Mr. Silver: It’s worthy also to note that when Yukon Party 2.0 came into office in 2011, there were three operating mines and in a few months there will be none.

In late February 2015, the government promised as it geared up for the annual PDAC mining conference that — quote: “By early 2016 a mineral development strategy will be in place...”

Madam Speaker, in March of this year the minister told Kitco News that he was preparing to launch the first draft of the strategy in the spring. We know the strategy was set to go to Cabinet, but was pulled from the agenda at the last minute this spring.

So Madam Speaker, can the minister explain how continually missing deadlines is improving confidence in our mineral development industry?
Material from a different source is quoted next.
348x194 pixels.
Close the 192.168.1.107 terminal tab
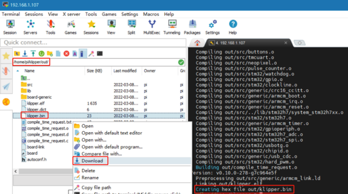[285, 43]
Hon. Mr. Kent: Thank you very much, Madam Speaker. Again, when it comes to the mineral development strategy — and industry certainly understands this in conversations that I have had with them — they recognize the importance of ensuring that First Nations are comfortable and confident in the mineral development strategy that we bring forward. We continue to work with First Nations.

There have been some delays in bringing forward the document. I recognize that. Industry recognizes that. We’ve been in conversations with them about it and I think obviously it’s important to ensure that our First Nation governments are confident with the document that comes forward. That’s why we’re taking the extra time required to get this document right. As I mentioned, it is designed to guide the mineral industry for the next 10 years. We’re very proud of it and, as I mentioned previously, we are proud of the resiliency of the industry here.

The record exploration numbers that we experienced in 2011 and 2012 have led to some significant discoveries — discoveries that are still being advanced through permitting, such as Kaminak’s Coffee project, Victoria’s Eagle project, BMC’s project, and Selwyn. There are a number that continue to show positive signs of moving forward. We’re proud of that and we’re excited about the future, not only of the hard rock industry, but of the placer industry as well.

Mr. Silver: Madam Speaker, there’s uncertainty because the minister sets deadlines and then doesn’t keep those deadlines, and then speaks of these deadlines in the media. This is the party that has said before that the boom-and-bust swings of the past will largely be mitigated by sound economic planning and by investment attraction efforts. It’s not necessarily working that way.

Another process to regulatory certainty — or uncertainty — for the mining industry is the mining licence improvement initiative. Like the mineral strategy, it was started late in the mandate and will produce no results by the time this government’s mandate has expired.

So, Madam Speaker, why has this government failed to address — over its entire term in office — the issue of regulatory uncertainty for resource developers?

Hon. Mr. Pasloski: Thank you, Madam Speaker. What we do know is that the Liberal solution to the resource industry is to impose a new tax that would create a tremendous increase in costs, which will again make that industry less competitive than it is now. That is the Liberal plan: “Let’s add another tax on top of the existing expensive cost of living that we have up here.”

We’re very optimistic about the future of this territory with a Yukon Party government, and this party says that now, more than ever, we must stand up for our resource industry.